Cauliflower pizza crust is gross… NOT

Oh man, I totally got you! See what I did there?

Anyway, Friday night was a night of cauliflower experimentation. Here’s what I did:

  1. Buy riced cauliflower (Trader Joe’s has it on sale for $2.49/bag).
  2. Pop it in the food processor, and grind it to the consistency of snow (’tis the season).
  3. Throw the cauli-dust in a steamer bag and cook for about 4 minutes.
  4. Place it in some cheesecloth (first time buying cheesecloth, by the way), and twist the heck out of it so there’s as little moisture left as possible.
  5. Plop – yes, plop – the cauliflower in a bowl, and add the following:
    1. 1/4 cup of mozzarella cheese
    2. 1/4 of grated Parmesan
    3. 1/4 tsp of Oregano
    4. 1/4 tsp of salt
    5. 1/2 tsp of garlic powder
    6. Anything else you think might be tasty in a pizza crust
    7. A big ‘ol egg
  6. Mix that together, smash it out flat on a cookie sheet, and bake that puppy at 450 for about 15 minutes.
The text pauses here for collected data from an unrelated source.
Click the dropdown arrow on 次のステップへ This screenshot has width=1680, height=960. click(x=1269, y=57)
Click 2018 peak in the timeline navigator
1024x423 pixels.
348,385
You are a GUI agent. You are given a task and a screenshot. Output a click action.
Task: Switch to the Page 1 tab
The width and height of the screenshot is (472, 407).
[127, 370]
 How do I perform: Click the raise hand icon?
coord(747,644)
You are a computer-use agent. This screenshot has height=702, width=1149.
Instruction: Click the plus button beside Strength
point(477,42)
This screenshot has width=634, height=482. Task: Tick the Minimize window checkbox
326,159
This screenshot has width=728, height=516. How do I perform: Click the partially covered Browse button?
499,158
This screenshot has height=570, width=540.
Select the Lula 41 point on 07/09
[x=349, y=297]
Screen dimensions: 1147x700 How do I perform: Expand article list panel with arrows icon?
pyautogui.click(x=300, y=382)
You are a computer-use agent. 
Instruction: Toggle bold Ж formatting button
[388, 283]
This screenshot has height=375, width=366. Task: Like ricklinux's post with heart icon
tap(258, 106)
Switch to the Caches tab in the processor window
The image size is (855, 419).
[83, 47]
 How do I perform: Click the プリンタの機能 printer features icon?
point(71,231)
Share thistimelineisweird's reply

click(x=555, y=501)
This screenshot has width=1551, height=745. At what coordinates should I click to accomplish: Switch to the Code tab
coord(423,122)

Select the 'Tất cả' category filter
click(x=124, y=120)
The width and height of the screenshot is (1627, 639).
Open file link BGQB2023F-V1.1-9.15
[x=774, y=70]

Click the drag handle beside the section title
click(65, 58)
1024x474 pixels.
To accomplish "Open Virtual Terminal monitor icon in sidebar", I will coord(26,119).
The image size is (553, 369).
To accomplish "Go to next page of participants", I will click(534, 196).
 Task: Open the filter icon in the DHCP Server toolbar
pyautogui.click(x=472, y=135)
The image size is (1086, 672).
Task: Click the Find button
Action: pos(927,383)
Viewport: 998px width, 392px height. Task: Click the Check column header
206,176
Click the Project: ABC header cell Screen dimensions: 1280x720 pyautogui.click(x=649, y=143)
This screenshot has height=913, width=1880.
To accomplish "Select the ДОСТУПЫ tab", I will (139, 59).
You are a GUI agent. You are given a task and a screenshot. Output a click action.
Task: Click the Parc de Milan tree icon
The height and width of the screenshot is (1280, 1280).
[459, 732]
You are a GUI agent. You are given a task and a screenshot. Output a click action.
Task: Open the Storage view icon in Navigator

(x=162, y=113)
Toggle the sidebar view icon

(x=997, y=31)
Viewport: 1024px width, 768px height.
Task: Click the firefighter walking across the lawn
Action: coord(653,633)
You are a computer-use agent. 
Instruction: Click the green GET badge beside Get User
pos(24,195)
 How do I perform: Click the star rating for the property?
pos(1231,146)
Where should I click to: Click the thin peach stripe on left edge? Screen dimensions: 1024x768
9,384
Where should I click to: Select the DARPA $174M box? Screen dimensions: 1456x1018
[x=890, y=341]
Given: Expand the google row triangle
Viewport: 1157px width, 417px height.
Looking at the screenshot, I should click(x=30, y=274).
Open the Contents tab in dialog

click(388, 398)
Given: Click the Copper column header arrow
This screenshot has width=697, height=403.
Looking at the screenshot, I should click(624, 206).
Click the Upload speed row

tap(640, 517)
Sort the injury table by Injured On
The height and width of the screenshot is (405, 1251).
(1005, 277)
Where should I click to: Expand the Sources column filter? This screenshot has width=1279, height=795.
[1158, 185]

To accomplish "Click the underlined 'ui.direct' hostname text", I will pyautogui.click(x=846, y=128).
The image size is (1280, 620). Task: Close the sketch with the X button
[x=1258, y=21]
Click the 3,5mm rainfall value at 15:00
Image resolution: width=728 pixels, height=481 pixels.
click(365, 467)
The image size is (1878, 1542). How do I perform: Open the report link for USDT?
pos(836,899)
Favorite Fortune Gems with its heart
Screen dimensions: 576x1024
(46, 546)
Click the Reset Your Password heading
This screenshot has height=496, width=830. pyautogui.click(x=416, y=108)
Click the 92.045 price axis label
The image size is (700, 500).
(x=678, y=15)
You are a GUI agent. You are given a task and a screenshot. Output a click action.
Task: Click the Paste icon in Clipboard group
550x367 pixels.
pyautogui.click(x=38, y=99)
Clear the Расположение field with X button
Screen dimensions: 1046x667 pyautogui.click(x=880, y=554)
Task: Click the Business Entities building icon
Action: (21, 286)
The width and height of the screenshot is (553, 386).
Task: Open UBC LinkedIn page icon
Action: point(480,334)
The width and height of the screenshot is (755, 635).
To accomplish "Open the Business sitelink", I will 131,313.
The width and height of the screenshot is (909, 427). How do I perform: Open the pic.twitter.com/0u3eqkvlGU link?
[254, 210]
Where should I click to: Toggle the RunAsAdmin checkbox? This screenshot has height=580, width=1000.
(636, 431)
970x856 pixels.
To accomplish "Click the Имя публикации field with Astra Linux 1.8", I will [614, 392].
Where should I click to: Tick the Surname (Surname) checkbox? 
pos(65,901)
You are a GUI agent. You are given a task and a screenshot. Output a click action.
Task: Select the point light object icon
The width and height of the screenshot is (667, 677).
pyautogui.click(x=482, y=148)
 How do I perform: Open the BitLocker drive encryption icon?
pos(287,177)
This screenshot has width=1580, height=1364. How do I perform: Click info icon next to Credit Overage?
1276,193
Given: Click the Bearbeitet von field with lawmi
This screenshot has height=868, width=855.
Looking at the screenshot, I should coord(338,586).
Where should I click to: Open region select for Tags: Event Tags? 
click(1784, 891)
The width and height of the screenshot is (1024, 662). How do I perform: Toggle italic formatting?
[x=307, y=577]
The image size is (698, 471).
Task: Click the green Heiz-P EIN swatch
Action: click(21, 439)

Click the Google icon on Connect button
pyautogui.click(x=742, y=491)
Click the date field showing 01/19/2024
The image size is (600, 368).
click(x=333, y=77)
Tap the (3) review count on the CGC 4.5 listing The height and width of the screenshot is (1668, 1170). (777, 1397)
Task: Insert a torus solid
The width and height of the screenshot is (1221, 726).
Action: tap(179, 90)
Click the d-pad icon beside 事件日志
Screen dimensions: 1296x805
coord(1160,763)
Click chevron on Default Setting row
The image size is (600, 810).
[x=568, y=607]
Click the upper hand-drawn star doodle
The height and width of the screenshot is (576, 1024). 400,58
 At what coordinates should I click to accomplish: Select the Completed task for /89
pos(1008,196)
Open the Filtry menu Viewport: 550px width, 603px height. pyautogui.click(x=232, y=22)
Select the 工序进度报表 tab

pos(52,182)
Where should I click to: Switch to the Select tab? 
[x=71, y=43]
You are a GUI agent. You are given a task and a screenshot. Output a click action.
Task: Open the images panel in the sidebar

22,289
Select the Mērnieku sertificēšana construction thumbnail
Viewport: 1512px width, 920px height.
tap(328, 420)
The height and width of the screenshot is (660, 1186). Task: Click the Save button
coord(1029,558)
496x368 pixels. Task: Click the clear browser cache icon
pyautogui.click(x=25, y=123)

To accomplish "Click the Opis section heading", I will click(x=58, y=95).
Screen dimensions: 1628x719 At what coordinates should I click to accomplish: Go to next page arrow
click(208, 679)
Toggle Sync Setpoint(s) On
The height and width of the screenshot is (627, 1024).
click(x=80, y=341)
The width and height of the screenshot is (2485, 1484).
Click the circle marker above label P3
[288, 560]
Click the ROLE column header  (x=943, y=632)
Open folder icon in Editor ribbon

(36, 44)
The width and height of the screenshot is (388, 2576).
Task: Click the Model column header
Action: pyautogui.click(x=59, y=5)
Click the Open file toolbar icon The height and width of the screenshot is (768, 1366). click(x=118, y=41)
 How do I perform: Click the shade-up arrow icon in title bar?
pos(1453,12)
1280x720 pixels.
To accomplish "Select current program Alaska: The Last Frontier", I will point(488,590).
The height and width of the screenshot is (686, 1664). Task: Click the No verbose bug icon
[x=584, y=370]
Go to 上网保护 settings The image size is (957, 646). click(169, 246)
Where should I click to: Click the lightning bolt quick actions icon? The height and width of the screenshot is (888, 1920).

*Note: Not actually a puppy

7. Flip it, and bake it for another 5-10 minutes.

It’ll come out looking like this:


Toss some pizza stuff on there (I used pizza sauce, sausage crumbles, and pepperoni – I’m a man of simple tastes), then throw it back in the oven for another 10 minutes or so, until it looks like it’s done. <–VERY scientific measurement

Presto chango: pizza


Here’s what NOT to do:

  1. Make the crust too thick. I had it around 1/4″ thick, and that was still too much. The inside was mush, and, while it tasted fantastic, no one wants a mushy pizza crust.
  2. Forget to flip it. I didn’t flip it the first go round, and, well, see point #1. Mushy pizza = bad pizza. Again, the taste was fantastic, but the texture really messed with me.

There you have it. Excellent keto-friendly pizza crust. Feast away, LCHF enthusiasts!